WSJ: "Low Amateur at the Masters Lines Up His Next Shot: Business School"

While these stories could come off to the unsuspecting as extreme first world tales, having seen Stewart Hagestad up close last week and watching him handle his Masters "wild ride" with aplomb, his is another great 2017 Masters memory.

Brian Costa and Rebecca Davis O’Brien file for the Wall Street Journal on Hagestad's time in New York and the unusual golf life he lived in the city.

During the day, Hagestad helped put valuations on commercial properties. Most weeknights, Hagestad would head to Golf & Body NYC, a specialized golf gym in an office building off Herald Square. The gym, which has just under 200 members, charges a $10,000 initiation fee and $7,500 in annual dues.

He spent hours there, trainers at the club said—a routine in the weight room, putting on a turf green, practicing drives in a simulator—sometimes closing the club on weeknights at 10pm.
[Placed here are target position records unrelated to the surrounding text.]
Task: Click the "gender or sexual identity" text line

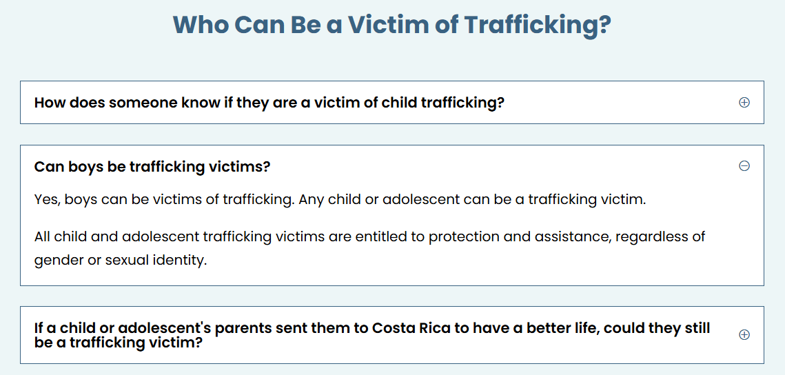Action: (x=121, y=261)
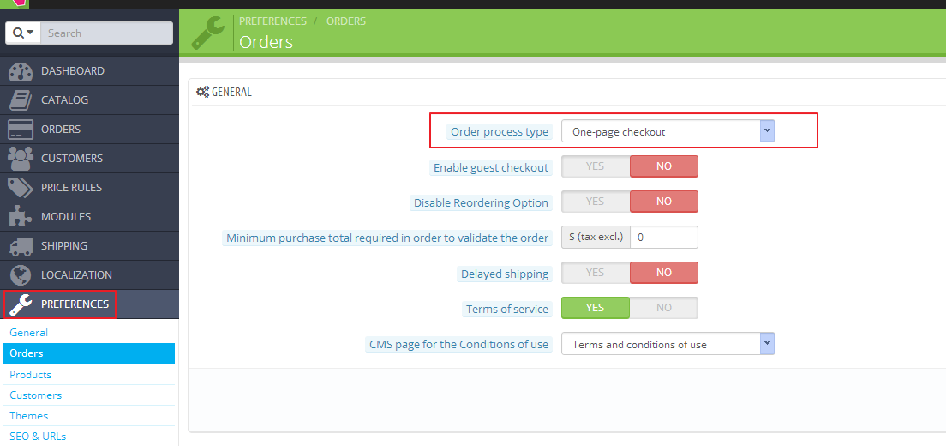
Task: Expand the CMS page for Conditions dropdown
Action: (x=668, y=344)

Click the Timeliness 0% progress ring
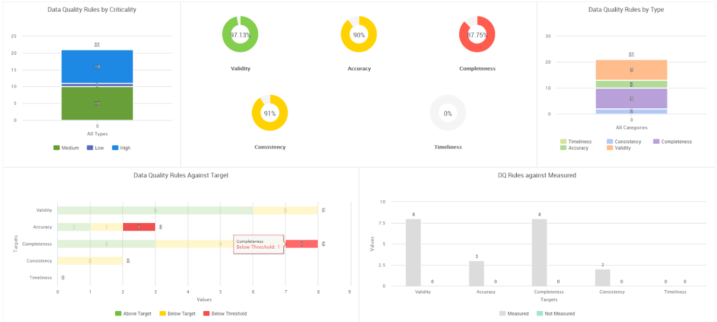[448, 112]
One Saturday morning, Bradley Borne, the club’s director of sports medicine, arrived to find Stewart sitting behind the golf desk, “like he worked there,” Borne said.

Tim Rosaforte for Golf World on Hagestad's week that started with nerves, bad signs for his game and ended with a made cut, not to mention the joy of seeing Jimmy Dunne on the range. Hagestad had interviewed with Dunne for a job (unsuccessfully).

And there was this:

From the most nervous he’d ever been in that practice round with Spieth and Kuchar, to fairly relaxed as a Masters rookie, Hagestad made the cut and turned the competition for low amateur with U.S. Amateur champion Curtis Luck into a story line. After making the turn on Sunday, Hagestad’s caddie asked if he wanted to know what Luck posted.

“I told him honestly it’s not going to have any effect on how well I want to play on this back nine,” Hagestad said. “It’s a beautiful Sunday, the day before my birthday, on the most special place on earth. Let’s go enjoy the walk and do the best I can.”

Hagestad talked to Shane Bacon on The Clubhouse podcast this week and back in December, appeared on Andy Johnson's Fried Egg podcast.

He also was begged to turn pro on CNBC this week by Shark Tank's Kevin O'Leery, notes GolfDigest.com's Alex Myers.